Certains lui reprochent également son “absence” d'intervention dans le dossier d'interdiction des poppers qui relevait pourtant de sa compétence.

Pire, en dehors de ce qui constitue son périmètre ministériel, elle se taît quand Christian Vanneste est soutenu ou investi par l'UMP – dont elle est secrétaire nationale – aux législatives et aux municipales ou quand la nationalité française est retirée à Frédéric Minvielle, un homosexuel marié avec son partenaire en Hollande. Elle se garde tout autant du moindre commentaire public sur les dossiers homosexuels qui sortirait de la feuille de route du gouvernement.
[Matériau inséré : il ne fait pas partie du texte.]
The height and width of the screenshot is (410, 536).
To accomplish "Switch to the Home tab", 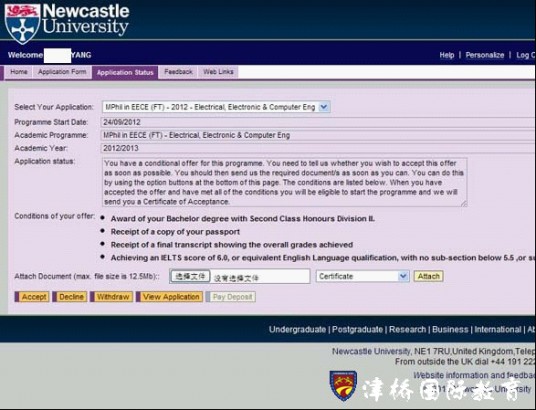I will (19, 72).
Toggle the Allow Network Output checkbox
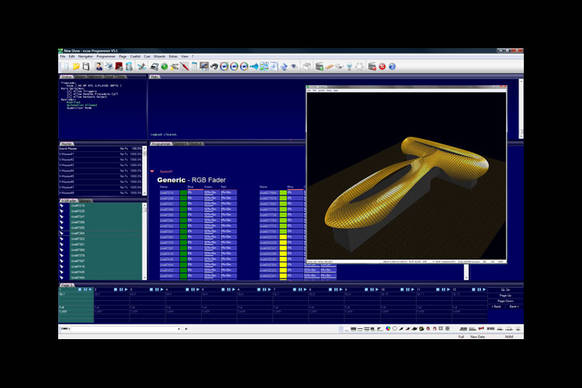 [69, 96]
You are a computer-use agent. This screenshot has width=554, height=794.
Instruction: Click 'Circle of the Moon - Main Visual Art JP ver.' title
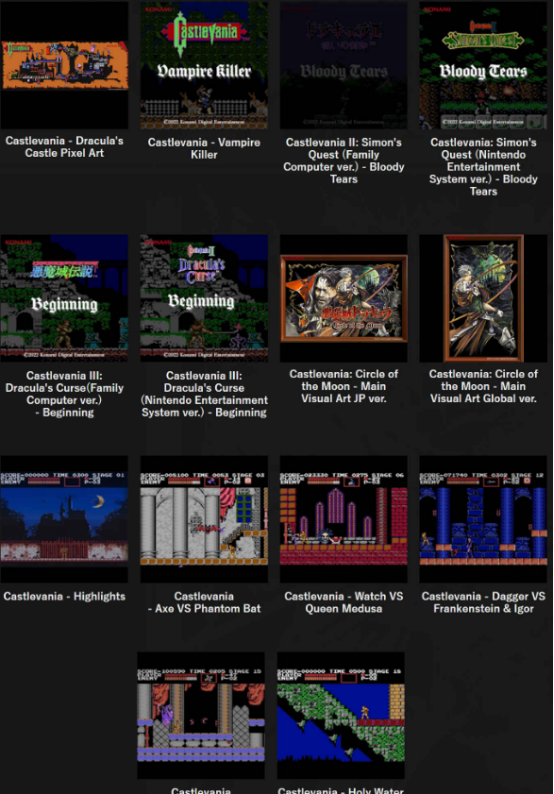click(x=344, y=386)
Elle, en qui beaucoup avaient cru voir un temps une sorte de “conscience morale” de la droite, semble avoir perdu son franc-parler et préférer sa position de ministre “dans le rang” à sa liberté intellectuelle et morale.
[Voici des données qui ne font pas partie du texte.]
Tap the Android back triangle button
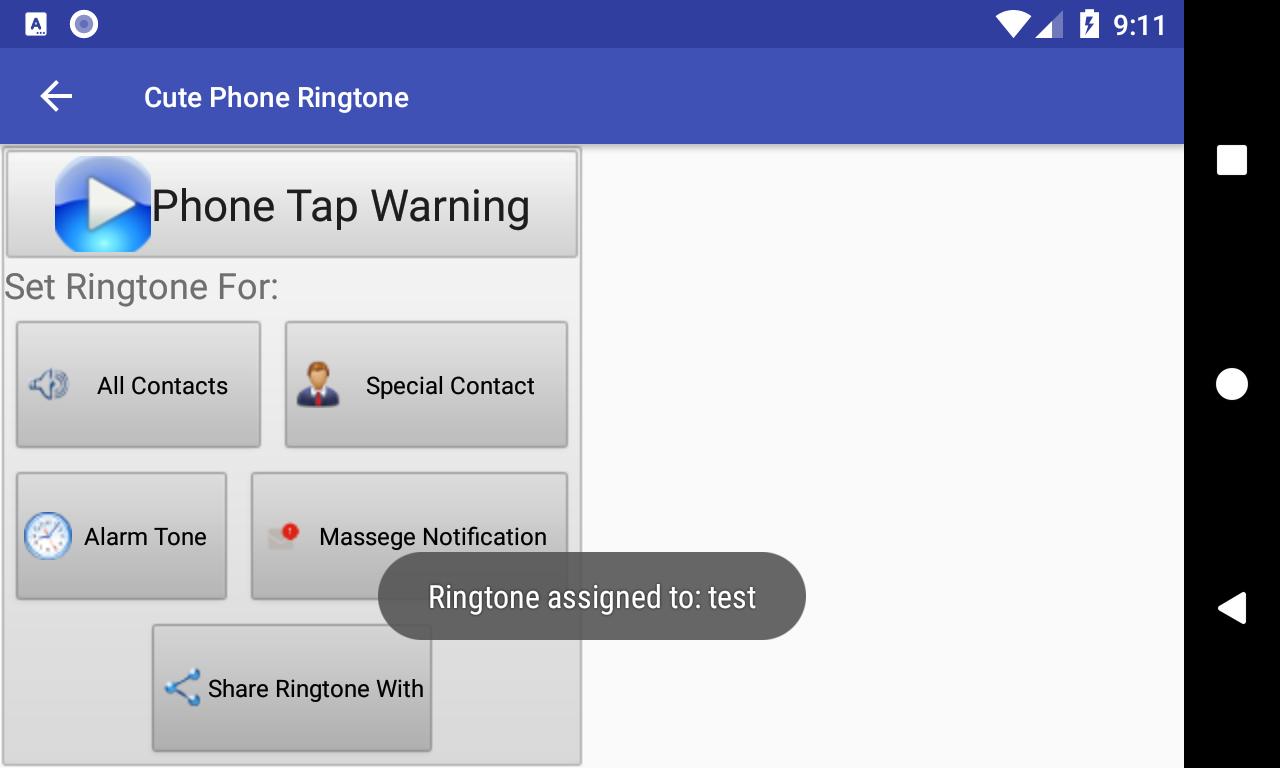The height and width of the screenshot is (768, 1280). point(1232,608)
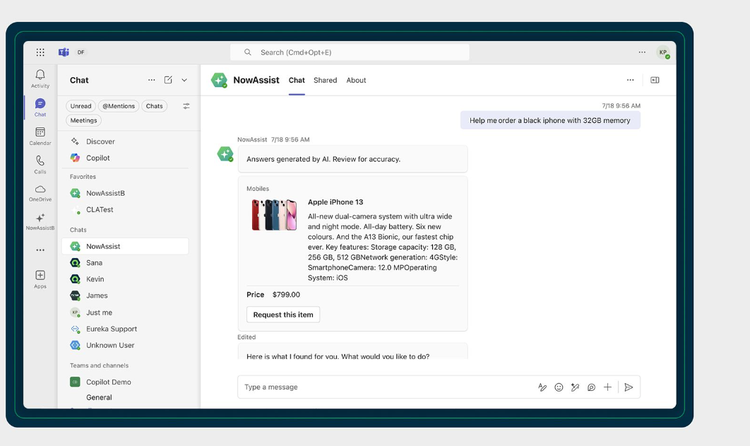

“Il y a deux tendances (au gouvernement, ndlr), estimait il y a quelques semaines Jean-Luc Romero (militant anti-sida ex-UMP). Celle qu'on entend, c'est la majorité la plus dure. C'est la position de Christine Boutin, très conservatrice sur les questions de société. Il y a aussi des gens plus ouverts, comme Roselyne Bachelot ou Nadine Morano. Mais cette tendance est trop timide et préfère zapper sur ces questions-là”, déplorait-il.

Après un peu plus d'un an au pouvoir, l'étoile de Roselyne Bachelot a pâli auprès des gays. La ministre qu'elle est devenue semble avoir étouffer la femme politique iconoclaste qu'elle fut, des années durant. Comme si “l'exception Bachelot” s'était dissoute entraînant le désamour de ses supporters LGBT.